Intanto i migranti rohingya, che via terra e via mare cercano di sfuggire alle persecuzioni militari e buddiste, non trovano riparo. Il musulmano Bangladesh, che ne ha già accolti qualche centinaia di migliaia relegandoli in campi profughi ufficiali o di fortuna (gestiti principalmente dalle organizzazioni umanitarie), non fa niente per inserirli nella società. Indubbiamente parliamo di un paese che non sarebbe in grado di assorbirli tutti e procurare loro una sistemazione, sia per questioni economico-politiche che umanitarie.
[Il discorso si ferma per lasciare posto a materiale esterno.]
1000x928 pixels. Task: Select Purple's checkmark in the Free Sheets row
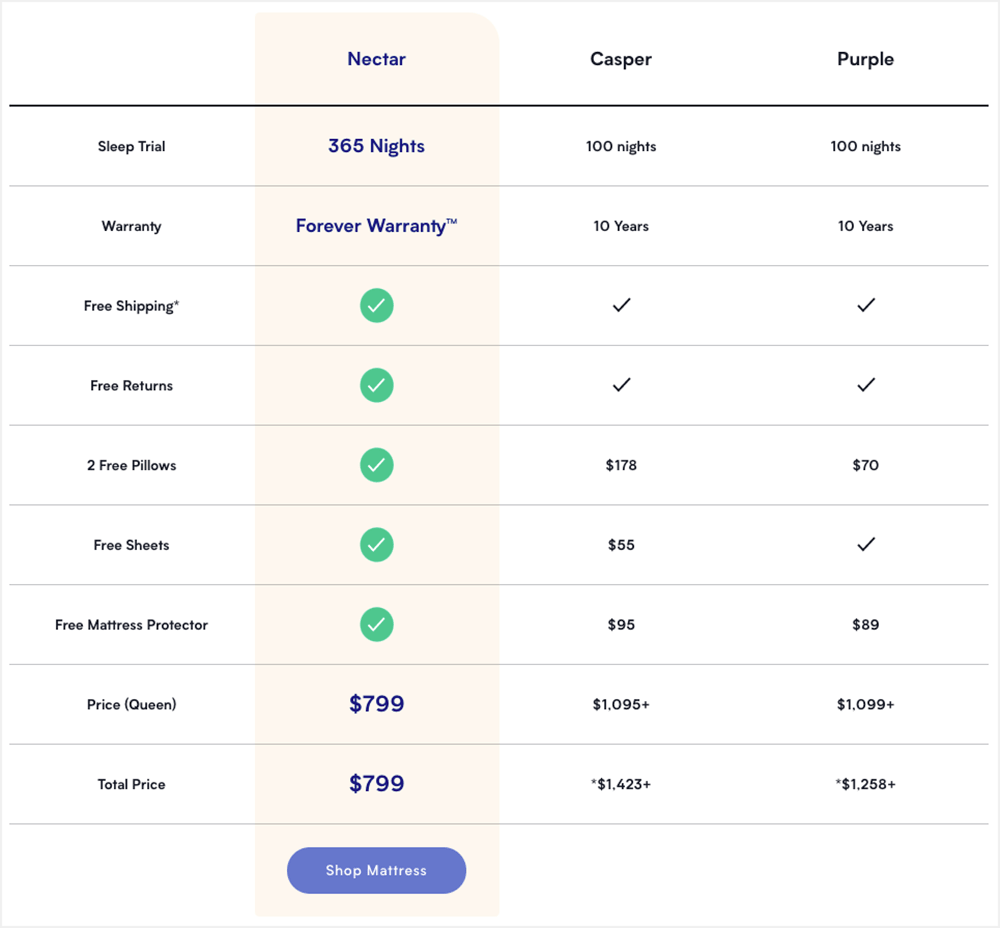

Diverso è il caso di Tailandia, Malesia e Indonesia, paesi sufficientemente ricchi e grandi per poterli accogliere oltre che, nel caso degli ultimi due, a larga parte musulmana. Puntano il dito con sdegno verso l'etnocidio, ma non lasciano sbarcare i profughi che fuggono via oceano. Forniscono loro cibo e assistenza d'emergenza in mare ma, se i barconi si avvicinano troppo, li rimorchiano fuori dalle proprie acque. Ma di questo l'Europa ha poco da indignarsi.
Quando siamo testimoni silenziosi e inattivi di un'ingiustizia, ne siamo anche una causa.